I dug in the dirt and made a variety of mud pies, baking
them in the sun with decorations of sand, grass, and dirt. I shared a sandbox with our cat. I’d flip the cat turds out into the yard and
go on playing. Nothing bad happened to
me or to the kids I knew (at least I think) but something must have been going
wrong for some of them. It’s just not
possible that no bad things ever happened, but they didn’t happen to me so I
presumed everyone was having the same experience.
However, there were some elements of this laissez-faire
school of childhood that make me cringe, even now. Take, for example, lawn darts. Imagine a foot long dart, exactly like a dart
you find in a bar, with a two or three inch long needle on one end. You throw the dart at a target laid out on
the lawn. Unimaginable.
Then there was Bounceland, my introduction to
trampolines. Some genius thought this
would be like a miniature golf park, sort of.
There were fifteen or so trampolines, at ground level, which you paid to
jump on. But the springs around the
sides weren’t covered, and you were jumping over a pit that was lined and edged
with concrete. Mind you, this was
completely unsupervised – you paid for your half hour (or whatever) and were
assigned to a spot and off you would go. Oh, and the paths between the
trampolines were gravel.
Who thought this would be a good idea? Where would you start with the problems with
this system? (If you don’t believe this happened, just look up the injury
lawsuits that ultimately closed these parks down. Shit does happen, sometimes.)
There were cringe-worthy opportunities everywhere, large to
small. Consider pea shooters. You could
buy these at the dime store. You got a
rigid plastic straw and a bag of dried peas.
Load the peas into your mouth, feed them into the straw with your
tongue, then blow. With any luck you’ll
put your friend’s eye out. My sister and
I bought these, of course, then spent our time one night, just before sleep, shooting
at each other from our beds.
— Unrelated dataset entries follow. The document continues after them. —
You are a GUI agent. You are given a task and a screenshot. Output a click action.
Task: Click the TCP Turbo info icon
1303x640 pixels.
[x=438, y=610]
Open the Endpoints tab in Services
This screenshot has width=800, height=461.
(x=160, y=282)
Later, our
loving father came to check on us, barefoot as he always was, and that’s how we
learned to cuss.
Here’s something else that makes any modern parent wonder
how their own parents lived to make babies.
In the cars, there were no seat belts, of course, and no child safety
seats. Instead, we had canvas seats that
were suspended on metal frames that slid over back of the front seat, raising
the baby up “to see out” – and also be just the right height to slam through
the windshield in a crash. Mine was
fancy, with a plastic steering wheel right in front of my little chest so I
could “steer”.
No doubt shit was happening. It must have happened to
somebody, but not to me.
Oh, wait - there was that one time. I was coasting my bike
down a grassy hill and didn’t see the guy wire that held up a telephone pole.
It got me right across the throat and knocked me off my bike. That did hurt,
and I suppose I could have died. That would have been a shitty thing to have
happen.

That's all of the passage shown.